++++ RECORDS PROVIDED

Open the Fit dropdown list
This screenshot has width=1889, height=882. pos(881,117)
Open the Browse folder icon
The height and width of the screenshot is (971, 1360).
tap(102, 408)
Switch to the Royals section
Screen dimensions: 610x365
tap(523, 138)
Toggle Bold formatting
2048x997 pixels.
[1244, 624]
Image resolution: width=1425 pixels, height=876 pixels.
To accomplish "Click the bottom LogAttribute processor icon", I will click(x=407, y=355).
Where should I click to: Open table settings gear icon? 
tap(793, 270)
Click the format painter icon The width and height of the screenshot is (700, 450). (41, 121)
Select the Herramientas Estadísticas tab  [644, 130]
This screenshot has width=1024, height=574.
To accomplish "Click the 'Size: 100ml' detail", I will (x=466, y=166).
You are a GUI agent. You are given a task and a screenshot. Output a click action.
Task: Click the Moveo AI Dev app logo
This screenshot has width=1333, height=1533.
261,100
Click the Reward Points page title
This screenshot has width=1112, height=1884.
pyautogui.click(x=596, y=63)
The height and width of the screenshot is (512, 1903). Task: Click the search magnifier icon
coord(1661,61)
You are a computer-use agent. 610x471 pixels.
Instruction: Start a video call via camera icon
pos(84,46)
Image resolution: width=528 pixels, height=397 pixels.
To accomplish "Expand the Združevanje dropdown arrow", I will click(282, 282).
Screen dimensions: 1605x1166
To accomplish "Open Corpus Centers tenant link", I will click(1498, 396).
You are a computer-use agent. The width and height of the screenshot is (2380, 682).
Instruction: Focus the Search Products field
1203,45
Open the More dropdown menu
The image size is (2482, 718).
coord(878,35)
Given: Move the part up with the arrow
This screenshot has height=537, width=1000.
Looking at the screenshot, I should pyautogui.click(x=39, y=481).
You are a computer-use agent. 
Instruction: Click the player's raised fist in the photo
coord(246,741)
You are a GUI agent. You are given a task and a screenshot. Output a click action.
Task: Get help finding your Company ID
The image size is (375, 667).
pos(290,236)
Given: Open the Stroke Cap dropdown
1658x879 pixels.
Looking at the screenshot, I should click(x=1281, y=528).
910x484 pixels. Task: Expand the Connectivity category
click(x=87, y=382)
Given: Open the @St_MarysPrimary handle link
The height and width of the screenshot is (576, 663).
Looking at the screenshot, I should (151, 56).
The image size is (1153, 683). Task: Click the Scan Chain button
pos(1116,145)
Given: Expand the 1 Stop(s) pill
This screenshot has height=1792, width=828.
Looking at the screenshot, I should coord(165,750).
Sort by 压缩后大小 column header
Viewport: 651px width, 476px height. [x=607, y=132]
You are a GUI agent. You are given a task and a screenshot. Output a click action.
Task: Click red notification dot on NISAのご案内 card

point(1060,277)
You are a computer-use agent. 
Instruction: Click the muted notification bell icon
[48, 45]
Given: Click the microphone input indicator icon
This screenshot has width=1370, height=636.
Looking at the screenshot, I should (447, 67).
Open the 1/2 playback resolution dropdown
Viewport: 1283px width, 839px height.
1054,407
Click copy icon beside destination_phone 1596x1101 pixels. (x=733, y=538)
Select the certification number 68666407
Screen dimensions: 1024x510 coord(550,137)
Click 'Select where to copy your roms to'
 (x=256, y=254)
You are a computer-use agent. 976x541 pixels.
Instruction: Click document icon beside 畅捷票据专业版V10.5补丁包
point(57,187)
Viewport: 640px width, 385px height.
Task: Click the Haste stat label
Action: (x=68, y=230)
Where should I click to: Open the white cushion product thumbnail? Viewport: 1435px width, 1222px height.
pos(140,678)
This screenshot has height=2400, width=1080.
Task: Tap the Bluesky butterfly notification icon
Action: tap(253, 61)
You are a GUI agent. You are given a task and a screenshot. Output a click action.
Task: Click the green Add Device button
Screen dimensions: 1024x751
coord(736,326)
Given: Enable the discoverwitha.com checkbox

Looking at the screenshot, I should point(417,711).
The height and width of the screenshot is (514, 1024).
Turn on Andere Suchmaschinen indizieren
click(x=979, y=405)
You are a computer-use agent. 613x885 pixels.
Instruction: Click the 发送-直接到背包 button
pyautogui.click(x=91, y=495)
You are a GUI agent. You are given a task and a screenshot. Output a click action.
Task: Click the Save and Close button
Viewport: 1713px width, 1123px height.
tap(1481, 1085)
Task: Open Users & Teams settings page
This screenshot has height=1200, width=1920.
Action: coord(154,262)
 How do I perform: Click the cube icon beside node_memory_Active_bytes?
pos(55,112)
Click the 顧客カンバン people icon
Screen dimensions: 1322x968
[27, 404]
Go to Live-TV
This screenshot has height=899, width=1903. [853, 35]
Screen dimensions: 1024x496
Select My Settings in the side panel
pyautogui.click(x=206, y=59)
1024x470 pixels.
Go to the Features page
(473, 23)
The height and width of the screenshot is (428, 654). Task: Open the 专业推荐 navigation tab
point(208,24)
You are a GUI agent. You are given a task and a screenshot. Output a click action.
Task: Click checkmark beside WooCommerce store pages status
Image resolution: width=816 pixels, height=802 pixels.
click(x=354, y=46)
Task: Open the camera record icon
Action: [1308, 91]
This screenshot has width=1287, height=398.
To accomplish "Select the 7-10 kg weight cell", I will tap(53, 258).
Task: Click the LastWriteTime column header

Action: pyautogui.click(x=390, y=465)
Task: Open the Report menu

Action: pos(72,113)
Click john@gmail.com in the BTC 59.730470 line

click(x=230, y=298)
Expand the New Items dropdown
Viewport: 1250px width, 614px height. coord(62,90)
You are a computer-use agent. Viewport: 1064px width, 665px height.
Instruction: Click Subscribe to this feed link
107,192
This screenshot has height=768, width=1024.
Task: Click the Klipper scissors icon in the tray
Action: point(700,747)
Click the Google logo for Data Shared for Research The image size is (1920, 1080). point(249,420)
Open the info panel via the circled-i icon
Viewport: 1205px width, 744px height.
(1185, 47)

++++++++

WORK INSTRUCTIONS: What is needed is a word-for-word copy of the records above, from the first line through the line that contains "You are a computer-use agent. The".

SOLUTION FOR THIS PROBLEM:
Open the Fit dropdown list
This screenshot has width=1889, height=882. pos(881,117)
Open the Browse folder icon
The height and width of the screenshot is (971, 1360).
tap(102, 408)
Switch to the Royals section
Screen dimensions: 610x365
tap(523, 138)
Toggle Bold formatting
2048x997 pixels.
[1244, 624]
Image resolution: width=1425 pixels, height=876 pixels.
To accomplish "Click the bottom LogAttribute processor icon", I will click(x=407, y=355).
Where should I click to: Open table settings gear icon? 
tap(793, 270)
Click the format painter icon The width and height of the screenshot is (700, 450). (41, 121)
Select the Herramientas Estadísticas tab  [644, 130]
This screenshot has width=1024, height=574.
To accomplish "Click the 'Size: 100ml' detail", I will (x=466, y=166).
You are a GUI agent. You are given a task and a screenshot. Output a click action.
Task: Click the Moveo AI Dev app logo
This screenshot has width=1333, height=1533.
261,100
Click the Reward Points page title
This screenshot has width=1112, height=1884.
pyautogui.click(x=596, y=63)
The height and width of the screenshot is (512, 1903). Task: Click the search magnifier icon
coord(1661,61)
You are a computer-use agent. 610x471 pixels.
Instruction: Start a video call via camera icon
pos(84,46)
Image resolution: width=528 pixels, height=397 pixels.
To accomplish "Expand the Združevanje dropdown arrow", I will click(282, 282).
Screen dimensions: 1605x1166
To accomplish "Open Corpus Centers tenant link", I will click(1498, 396).
You are a computer-use agent. The width and height of the screenshot is (2380, 682).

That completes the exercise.